07-11-2025 12:47 AM
How AI-powered development accelerated my data engineering workflow
🎬 Watch the Complete Development Process
📺 YouTube Video: See the entire 30-minute development session
This is a screen recording without voice narration showing the complete development process, including real debugging, problem-solving, and deployment with Amazon Q Developer and Databricks Free Edition.
━━━━━━━━━━━━━━━━━━━━━━━━━━━━━━━━━━━━━━━━━━━━━━━━━━
🚀 The Challenge
As a Senior Data Engineer, I needed to quickly build a streaming Delta Live Tables (DLT) pipeline that could read JSON data and write it to a bronze layer table.

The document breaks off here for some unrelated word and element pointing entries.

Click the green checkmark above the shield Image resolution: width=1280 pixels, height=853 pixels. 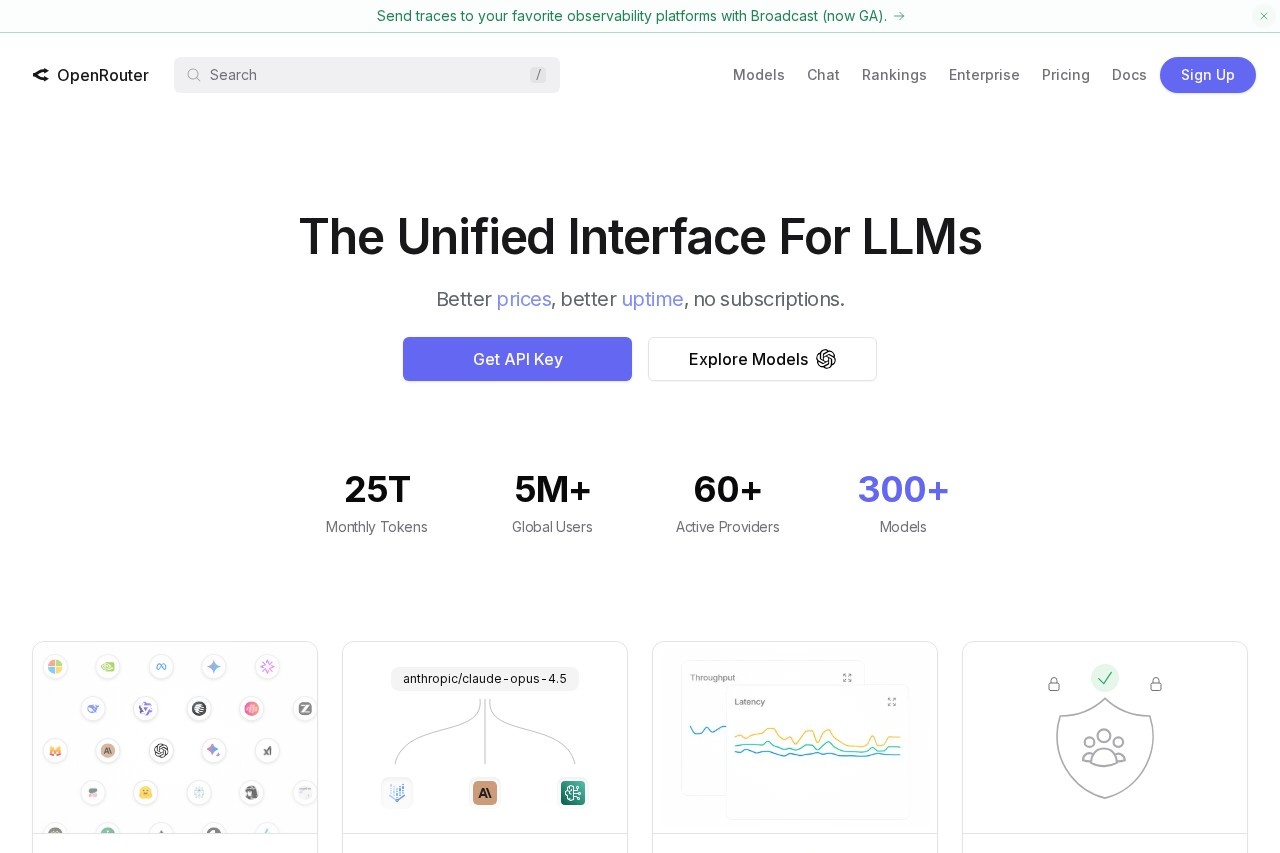pos(1105,678)
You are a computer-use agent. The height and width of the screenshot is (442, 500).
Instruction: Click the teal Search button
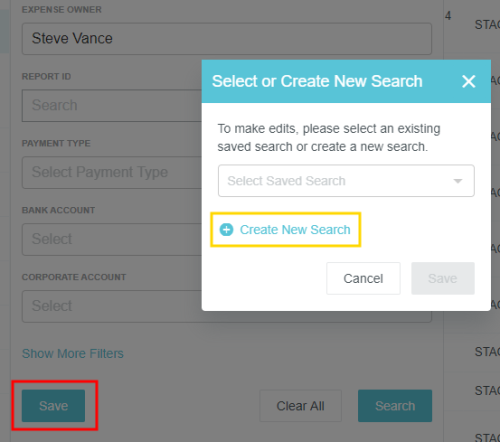pyautogui.click(x=395, y=406)
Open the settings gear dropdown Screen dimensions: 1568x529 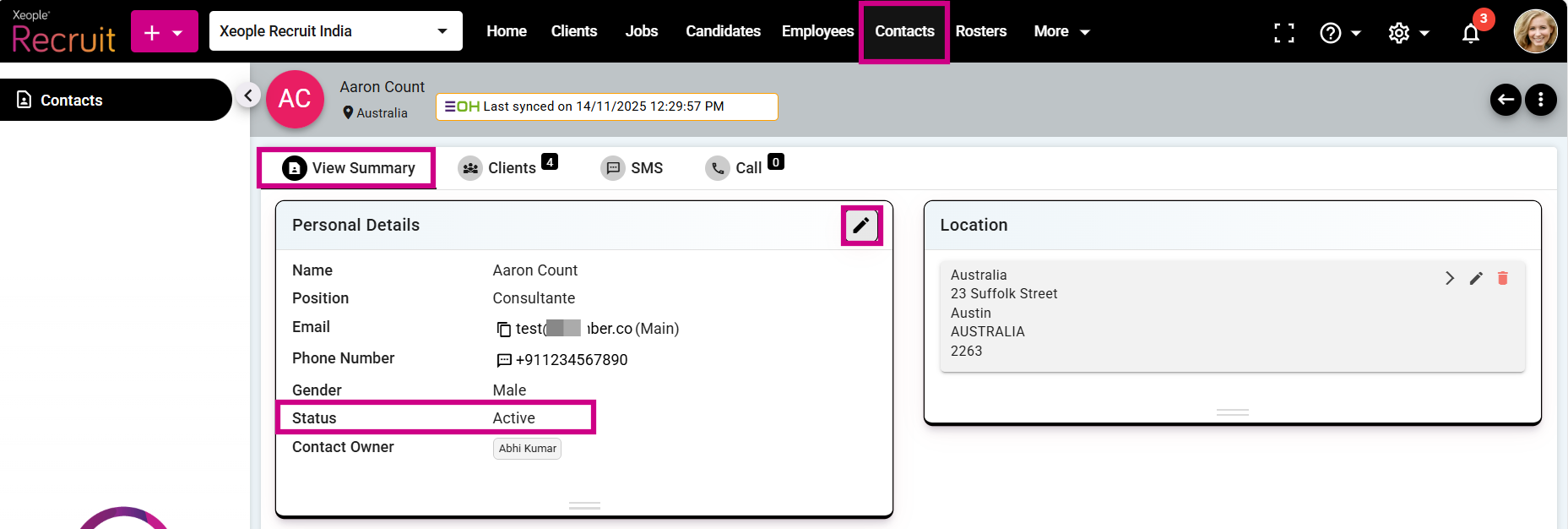[1408, 32]
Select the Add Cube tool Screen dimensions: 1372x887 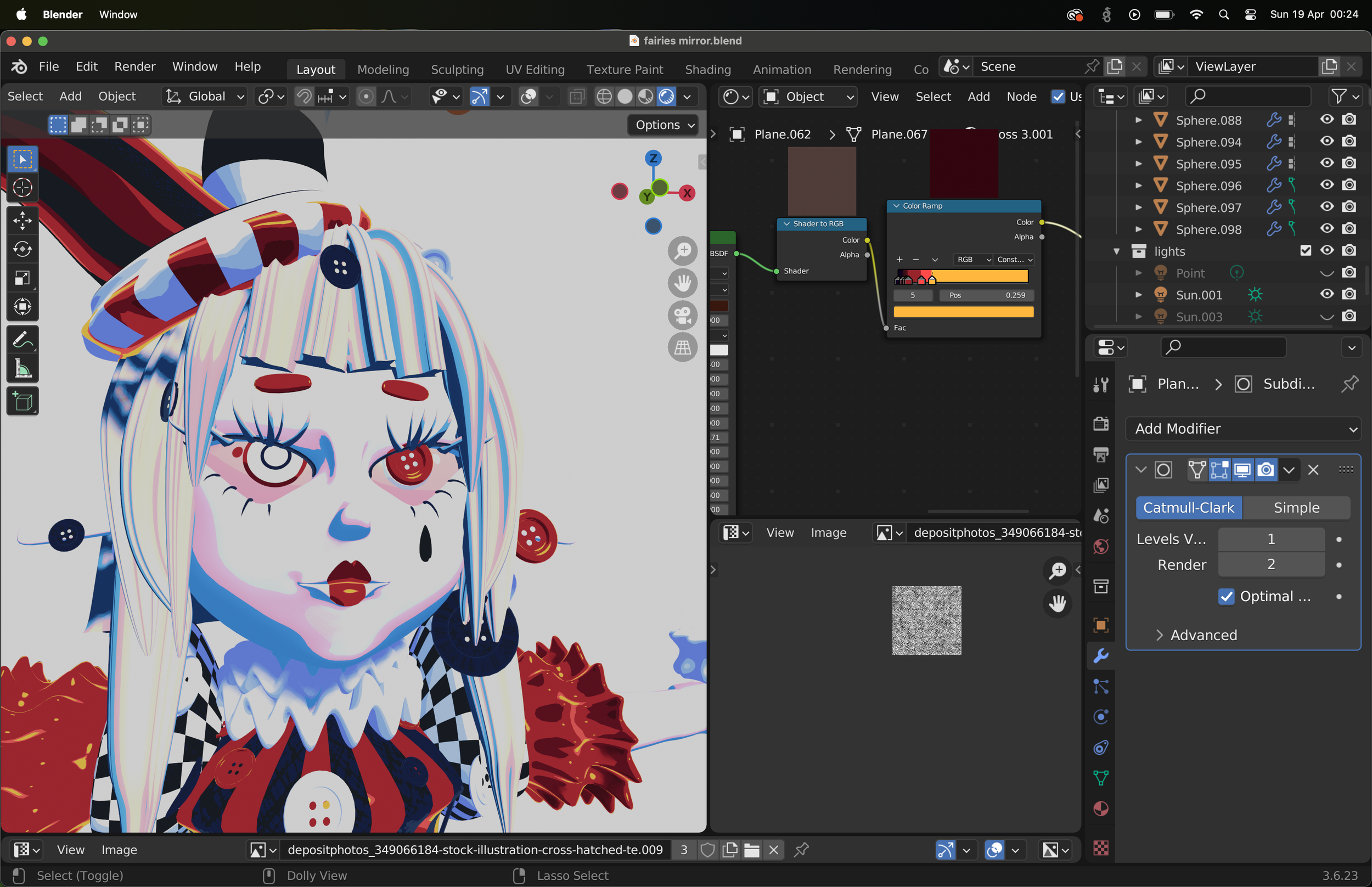(x=23, y=402)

Instead of spending hours researching documentation and writing boilerplate code, I decided to leverage Amazon Q Developer to accelerate the development process.
The Goal: Create a production-ready streaming DLT pipeline with comprehensive monitoring and data quality validation.

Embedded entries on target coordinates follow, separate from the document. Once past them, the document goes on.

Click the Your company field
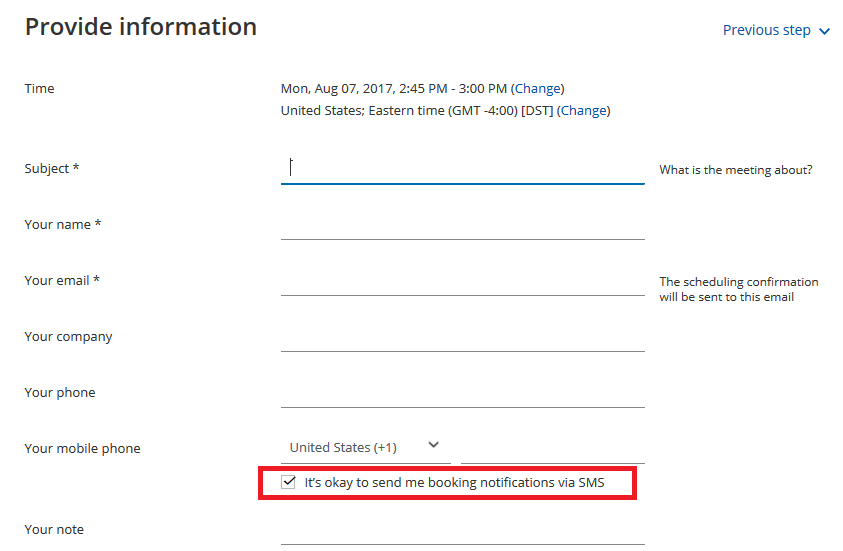This screenshot has width=843, height=551. click(462, 337)
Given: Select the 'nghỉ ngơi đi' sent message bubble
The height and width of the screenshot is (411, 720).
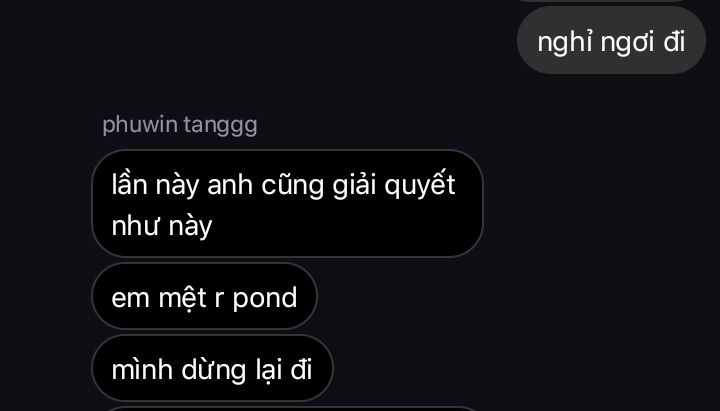Looking at the screenshot, I should coord(611,40).
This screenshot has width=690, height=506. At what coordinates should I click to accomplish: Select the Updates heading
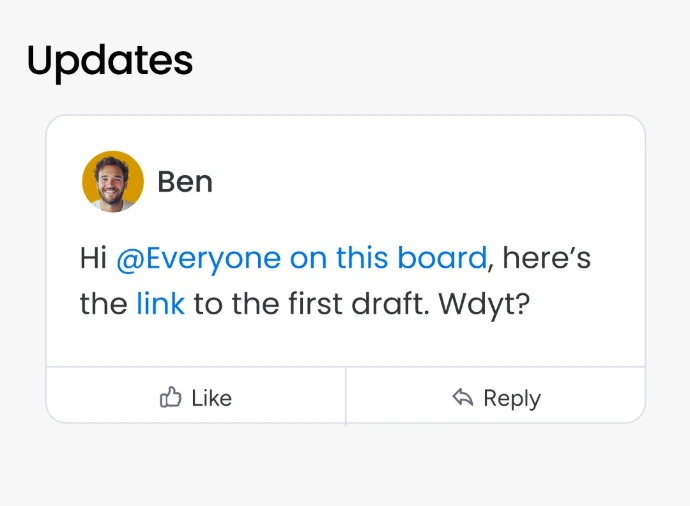click(x=110, y=62)

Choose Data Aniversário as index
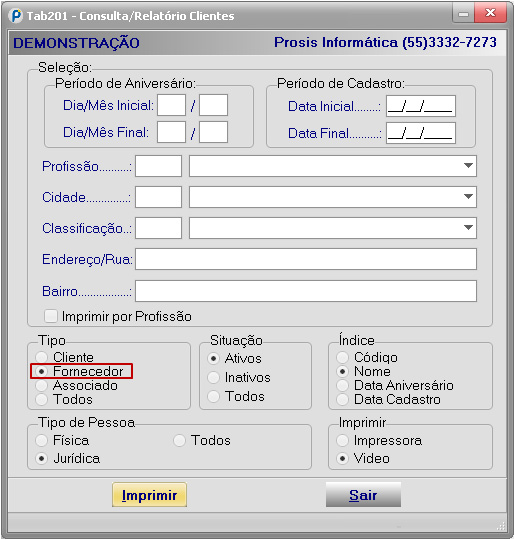point(342,385)
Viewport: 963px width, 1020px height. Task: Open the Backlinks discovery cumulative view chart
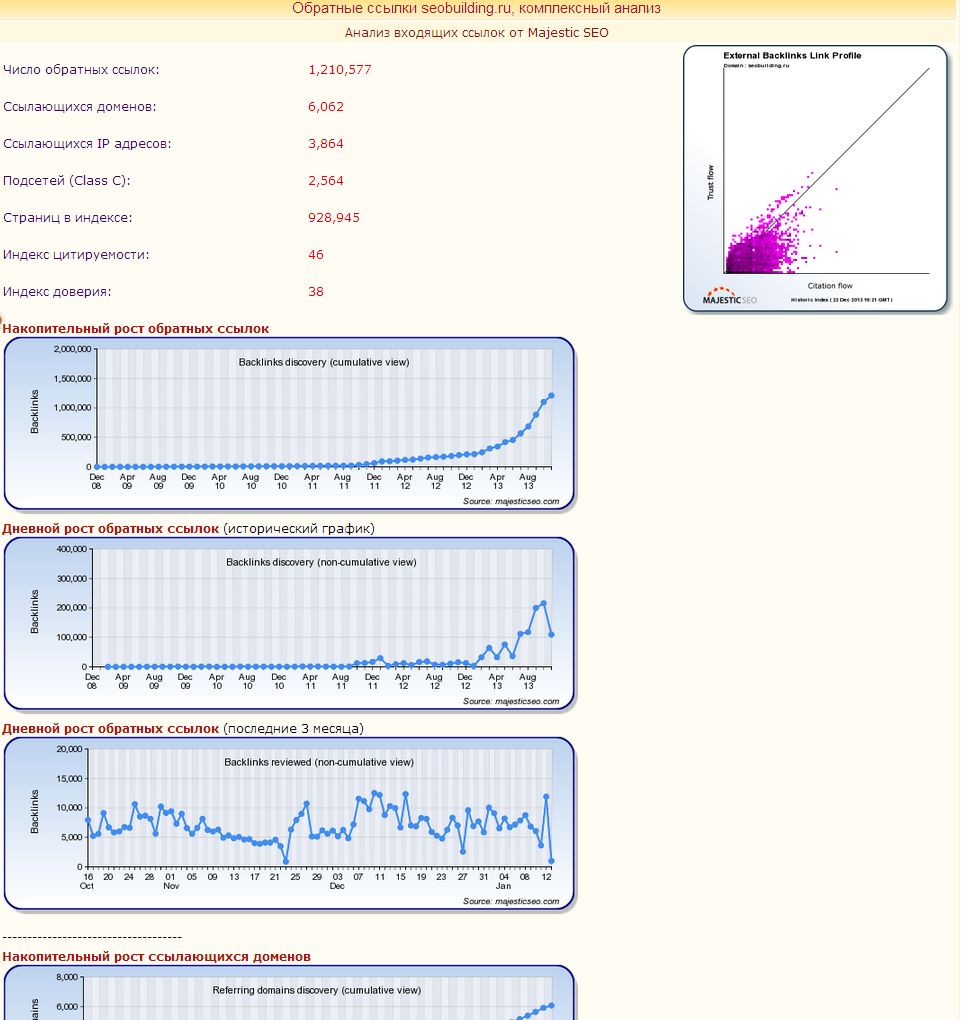289,424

━━━━━━━━━━━━━━━━━━━━━━━━━━━━━━━━━━━━━━━━━━━━━━━━━━
💬 The Conversation That Started It All
Here's the exact prompt I used to kick off the project:
My Prompt: "You are senior data engineer, your job is to write streaming DLT pipeline that will read data from a json file and write it to the bronze layer table. use DLT SQL, put the notebook into the src folder, add pipeline into resources folder."
What happened next was remarkable. Amazon Q Developer didn't just provide a basic solution—it delivered a comprehensive, production-ready streaming pipeline architecture.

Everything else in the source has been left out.